There are multiple solutions to your problem. Here are just a couple:

Option 1

If you have control over the authentication flow. That is, if your application uses a custom UI and communicates with OpenAM via REST, you could create two different authentication module instances under a single realm (let's say two instances of the DataStore authentication module) each one pointing to a different LDAP server.

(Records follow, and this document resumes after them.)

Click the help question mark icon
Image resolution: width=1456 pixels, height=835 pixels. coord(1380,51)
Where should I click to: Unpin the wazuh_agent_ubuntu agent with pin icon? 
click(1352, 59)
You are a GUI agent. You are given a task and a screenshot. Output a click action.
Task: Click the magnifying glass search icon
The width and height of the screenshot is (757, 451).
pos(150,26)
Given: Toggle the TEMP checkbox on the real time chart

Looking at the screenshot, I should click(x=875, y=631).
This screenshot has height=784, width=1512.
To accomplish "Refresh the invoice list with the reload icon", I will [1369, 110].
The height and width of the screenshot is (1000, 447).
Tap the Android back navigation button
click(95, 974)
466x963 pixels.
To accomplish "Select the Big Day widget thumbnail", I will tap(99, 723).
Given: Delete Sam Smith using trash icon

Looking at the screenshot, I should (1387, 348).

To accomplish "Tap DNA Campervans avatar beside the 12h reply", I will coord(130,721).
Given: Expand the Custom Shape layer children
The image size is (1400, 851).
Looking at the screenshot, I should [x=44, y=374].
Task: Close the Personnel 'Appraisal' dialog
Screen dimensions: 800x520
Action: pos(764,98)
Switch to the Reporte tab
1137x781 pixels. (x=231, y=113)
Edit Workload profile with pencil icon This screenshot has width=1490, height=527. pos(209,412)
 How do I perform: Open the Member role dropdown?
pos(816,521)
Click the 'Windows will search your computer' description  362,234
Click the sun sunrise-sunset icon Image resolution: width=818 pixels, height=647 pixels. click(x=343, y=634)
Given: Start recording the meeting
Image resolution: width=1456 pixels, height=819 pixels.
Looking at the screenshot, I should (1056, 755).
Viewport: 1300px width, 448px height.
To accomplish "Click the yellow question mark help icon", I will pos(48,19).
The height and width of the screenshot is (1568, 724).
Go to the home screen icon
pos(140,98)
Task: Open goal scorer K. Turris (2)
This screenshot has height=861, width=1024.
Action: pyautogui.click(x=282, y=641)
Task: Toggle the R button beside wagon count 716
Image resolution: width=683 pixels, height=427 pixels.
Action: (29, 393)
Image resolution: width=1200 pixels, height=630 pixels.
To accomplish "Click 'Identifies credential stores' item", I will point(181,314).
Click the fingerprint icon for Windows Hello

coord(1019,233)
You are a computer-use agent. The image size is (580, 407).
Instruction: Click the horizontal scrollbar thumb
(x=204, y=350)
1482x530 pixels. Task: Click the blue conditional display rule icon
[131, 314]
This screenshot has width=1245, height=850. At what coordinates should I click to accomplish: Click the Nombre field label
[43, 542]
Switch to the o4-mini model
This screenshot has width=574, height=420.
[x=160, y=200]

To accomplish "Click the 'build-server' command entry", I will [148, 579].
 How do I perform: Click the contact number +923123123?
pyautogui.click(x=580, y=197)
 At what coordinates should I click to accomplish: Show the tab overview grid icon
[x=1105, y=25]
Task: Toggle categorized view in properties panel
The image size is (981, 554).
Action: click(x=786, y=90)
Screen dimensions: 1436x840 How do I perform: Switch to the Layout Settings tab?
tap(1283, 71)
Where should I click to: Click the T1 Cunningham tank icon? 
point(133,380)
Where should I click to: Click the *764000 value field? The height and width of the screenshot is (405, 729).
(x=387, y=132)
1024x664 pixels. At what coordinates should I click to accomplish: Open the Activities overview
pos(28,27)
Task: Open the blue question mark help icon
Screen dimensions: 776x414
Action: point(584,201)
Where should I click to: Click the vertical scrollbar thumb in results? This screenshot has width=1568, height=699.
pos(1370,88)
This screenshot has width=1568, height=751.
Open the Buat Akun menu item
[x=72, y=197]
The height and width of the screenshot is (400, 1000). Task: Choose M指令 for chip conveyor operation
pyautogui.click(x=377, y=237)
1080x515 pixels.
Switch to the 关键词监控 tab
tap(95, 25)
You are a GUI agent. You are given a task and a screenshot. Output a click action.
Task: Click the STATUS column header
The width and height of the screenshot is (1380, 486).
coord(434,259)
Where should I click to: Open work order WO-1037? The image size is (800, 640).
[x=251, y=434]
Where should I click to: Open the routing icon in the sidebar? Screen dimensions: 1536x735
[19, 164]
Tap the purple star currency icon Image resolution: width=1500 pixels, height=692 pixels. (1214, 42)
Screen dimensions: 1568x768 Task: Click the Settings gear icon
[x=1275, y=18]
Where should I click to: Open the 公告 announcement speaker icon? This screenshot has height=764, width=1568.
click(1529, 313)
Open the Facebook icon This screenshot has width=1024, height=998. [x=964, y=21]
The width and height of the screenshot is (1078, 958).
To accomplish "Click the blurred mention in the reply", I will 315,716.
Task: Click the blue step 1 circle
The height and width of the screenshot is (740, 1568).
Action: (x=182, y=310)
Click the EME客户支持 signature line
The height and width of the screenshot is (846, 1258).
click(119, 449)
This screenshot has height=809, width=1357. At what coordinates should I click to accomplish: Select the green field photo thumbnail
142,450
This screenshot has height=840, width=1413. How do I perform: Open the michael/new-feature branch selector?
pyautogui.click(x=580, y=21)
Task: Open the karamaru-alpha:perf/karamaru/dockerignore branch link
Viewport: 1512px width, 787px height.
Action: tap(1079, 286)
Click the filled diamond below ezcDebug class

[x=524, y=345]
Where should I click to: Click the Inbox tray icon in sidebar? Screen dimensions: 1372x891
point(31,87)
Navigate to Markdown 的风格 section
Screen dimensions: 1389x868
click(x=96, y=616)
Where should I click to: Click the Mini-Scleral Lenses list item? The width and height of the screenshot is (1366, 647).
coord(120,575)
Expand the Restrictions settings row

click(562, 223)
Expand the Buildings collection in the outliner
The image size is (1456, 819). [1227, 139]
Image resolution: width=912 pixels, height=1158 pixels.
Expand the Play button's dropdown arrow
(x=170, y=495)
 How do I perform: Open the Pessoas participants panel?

Let's call this module instances DataStore1 and DataStore2. Your application can collect the user credentials (username and password) and submit them to DataStore1. If authentication succeeds the user is already logged in. If it fails, the application can try with DataStore2.

Of course this is not ideal since you'll be making two authentication requests per login instead of just one.

Option 2

A better option (though more complicated to implement) would be creating a custom authentication module. This module can try authenticating the user against LDAP Server 1 and then try with LDAP Server 2 if the first authentication failed. Notice that with this option you don't need custom logic on the application side since it will only send a single authentication request to the OpenAM server. In fact, you can protect your application with an OpenAM Policy Agent.

Another advantage of this approach over Option 1 is that you can migrate your users behind the scenes assuming that the end goal is to migrate users from LDAP Server 1 to LDAP Server 2. If the first authentication succeeds your custom code could read the user entry from LDAP Server 1 and copy it over to LDAP Server 2.

Hope this helps you solve the problem.